TASK DIRECTIONS: Report each line of the entries below that has the word "computer" in it.

ENTRIES SUPPLIED:
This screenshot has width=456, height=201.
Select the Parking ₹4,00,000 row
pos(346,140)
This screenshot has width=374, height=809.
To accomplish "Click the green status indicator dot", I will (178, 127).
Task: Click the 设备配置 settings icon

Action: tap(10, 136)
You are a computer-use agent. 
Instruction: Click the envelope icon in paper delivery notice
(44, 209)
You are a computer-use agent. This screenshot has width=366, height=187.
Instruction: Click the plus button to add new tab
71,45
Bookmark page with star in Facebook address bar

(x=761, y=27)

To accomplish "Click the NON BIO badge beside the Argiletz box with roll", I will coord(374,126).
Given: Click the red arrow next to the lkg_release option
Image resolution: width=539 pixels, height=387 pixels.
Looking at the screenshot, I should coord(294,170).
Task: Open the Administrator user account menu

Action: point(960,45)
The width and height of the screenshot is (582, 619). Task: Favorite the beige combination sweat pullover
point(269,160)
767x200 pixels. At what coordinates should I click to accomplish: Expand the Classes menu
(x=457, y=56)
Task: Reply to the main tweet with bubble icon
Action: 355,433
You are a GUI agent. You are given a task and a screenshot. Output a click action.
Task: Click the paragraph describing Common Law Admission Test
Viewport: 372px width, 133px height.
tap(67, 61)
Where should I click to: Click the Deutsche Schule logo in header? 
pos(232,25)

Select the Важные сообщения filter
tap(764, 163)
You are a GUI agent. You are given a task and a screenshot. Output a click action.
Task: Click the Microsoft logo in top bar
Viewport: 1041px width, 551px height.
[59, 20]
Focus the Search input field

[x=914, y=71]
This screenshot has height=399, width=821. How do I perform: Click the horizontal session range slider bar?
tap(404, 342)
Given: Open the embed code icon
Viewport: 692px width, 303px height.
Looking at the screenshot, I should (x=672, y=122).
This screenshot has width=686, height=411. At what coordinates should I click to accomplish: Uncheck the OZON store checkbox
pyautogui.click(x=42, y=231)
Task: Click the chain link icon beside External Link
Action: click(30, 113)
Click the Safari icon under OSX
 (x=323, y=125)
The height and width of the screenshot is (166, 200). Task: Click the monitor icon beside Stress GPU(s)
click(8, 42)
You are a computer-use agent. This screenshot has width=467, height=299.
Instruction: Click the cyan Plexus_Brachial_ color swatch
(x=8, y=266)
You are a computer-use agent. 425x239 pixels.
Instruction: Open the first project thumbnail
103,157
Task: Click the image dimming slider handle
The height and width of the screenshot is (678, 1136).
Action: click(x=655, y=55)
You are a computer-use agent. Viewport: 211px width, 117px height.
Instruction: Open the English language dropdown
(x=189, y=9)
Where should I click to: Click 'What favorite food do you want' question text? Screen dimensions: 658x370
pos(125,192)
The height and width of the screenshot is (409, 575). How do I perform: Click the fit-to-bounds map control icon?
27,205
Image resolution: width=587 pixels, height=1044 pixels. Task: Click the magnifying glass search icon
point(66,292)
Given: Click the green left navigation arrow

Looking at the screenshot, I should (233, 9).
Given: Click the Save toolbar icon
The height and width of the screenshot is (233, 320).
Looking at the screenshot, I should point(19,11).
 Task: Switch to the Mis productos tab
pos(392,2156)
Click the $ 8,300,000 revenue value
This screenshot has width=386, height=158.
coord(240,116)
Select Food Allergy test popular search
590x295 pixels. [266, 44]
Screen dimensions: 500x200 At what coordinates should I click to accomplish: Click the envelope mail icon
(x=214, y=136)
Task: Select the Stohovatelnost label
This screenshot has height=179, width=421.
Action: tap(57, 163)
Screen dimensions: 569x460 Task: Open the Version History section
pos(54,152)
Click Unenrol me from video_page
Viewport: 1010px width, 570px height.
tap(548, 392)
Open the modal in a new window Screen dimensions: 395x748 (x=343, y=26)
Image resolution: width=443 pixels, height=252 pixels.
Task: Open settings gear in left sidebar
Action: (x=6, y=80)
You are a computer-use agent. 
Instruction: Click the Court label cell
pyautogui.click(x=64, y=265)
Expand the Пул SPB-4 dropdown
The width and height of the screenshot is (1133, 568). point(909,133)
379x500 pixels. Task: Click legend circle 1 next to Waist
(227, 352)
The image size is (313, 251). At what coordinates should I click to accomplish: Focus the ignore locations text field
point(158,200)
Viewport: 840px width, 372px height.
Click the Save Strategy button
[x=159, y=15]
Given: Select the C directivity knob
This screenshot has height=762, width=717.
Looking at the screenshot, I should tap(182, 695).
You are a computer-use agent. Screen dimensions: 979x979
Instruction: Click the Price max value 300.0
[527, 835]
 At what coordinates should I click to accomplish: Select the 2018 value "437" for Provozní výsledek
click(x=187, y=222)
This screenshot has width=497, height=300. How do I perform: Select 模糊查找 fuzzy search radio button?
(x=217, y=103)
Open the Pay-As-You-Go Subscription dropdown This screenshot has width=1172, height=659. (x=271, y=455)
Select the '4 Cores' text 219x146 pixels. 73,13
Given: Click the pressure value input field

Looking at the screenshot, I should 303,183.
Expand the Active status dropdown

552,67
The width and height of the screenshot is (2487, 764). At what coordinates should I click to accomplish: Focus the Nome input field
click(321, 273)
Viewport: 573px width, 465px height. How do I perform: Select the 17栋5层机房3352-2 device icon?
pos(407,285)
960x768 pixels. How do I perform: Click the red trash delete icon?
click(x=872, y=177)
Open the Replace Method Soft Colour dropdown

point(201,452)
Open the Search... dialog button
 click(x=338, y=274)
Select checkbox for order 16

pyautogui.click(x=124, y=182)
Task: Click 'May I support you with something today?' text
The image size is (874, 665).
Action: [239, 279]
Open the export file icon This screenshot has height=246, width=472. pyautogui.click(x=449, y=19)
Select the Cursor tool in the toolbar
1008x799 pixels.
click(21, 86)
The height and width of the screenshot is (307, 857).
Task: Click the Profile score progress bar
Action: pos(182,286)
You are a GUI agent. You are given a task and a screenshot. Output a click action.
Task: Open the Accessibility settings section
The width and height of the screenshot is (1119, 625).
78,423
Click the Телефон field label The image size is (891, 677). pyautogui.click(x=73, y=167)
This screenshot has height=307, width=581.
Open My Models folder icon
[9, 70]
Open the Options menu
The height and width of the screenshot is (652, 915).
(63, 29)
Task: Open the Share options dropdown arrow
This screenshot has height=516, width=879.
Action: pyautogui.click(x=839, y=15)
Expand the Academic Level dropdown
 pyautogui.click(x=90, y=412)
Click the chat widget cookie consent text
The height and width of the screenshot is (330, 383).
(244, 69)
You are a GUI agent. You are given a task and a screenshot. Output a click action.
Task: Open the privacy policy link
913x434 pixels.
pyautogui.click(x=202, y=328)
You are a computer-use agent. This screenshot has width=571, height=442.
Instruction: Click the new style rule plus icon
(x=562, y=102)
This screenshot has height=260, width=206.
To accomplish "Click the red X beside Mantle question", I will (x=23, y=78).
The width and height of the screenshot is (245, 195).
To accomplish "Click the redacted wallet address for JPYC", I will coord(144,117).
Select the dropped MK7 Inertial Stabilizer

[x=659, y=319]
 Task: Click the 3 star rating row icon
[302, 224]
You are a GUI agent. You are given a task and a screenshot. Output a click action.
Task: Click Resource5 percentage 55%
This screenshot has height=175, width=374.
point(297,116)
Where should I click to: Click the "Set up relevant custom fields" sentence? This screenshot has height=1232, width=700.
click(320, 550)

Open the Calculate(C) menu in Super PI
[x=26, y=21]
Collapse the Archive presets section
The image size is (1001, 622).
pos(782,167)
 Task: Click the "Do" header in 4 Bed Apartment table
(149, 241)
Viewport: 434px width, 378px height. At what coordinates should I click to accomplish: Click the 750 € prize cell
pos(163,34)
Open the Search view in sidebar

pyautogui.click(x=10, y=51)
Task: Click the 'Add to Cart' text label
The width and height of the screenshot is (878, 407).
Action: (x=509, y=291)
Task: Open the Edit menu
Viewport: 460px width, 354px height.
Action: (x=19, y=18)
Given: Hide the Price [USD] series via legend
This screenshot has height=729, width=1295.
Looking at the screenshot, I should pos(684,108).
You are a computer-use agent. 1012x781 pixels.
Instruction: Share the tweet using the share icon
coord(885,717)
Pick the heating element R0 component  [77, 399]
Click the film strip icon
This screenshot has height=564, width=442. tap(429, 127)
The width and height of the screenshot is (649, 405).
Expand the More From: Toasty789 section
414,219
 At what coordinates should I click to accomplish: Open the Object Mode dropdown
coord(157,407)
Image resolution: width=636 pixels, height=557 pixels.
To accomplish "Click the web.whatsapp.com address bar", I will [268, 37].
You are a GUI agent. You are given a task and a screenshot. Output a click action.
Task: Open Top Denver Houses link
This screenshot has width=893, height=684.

WRITTEN ANSWER:
You are a computer-use agent. 
You are a computer-use agent. This screenshot has width=366, height=187.
You are a computer-use agent. This screenshot has width=467, height=299.
You are a computer-use agent. 425x239 pixels.
You are a computer-use agent. Viewport: 211px width, 117px height.
You are a computer-use agent. 
You are a computer-use agent. Screen dimensions: 979x979
You are a computer-use agent. This screenshot has width=571, height=442.
You are a computer-use agent. 1012x781 pixels.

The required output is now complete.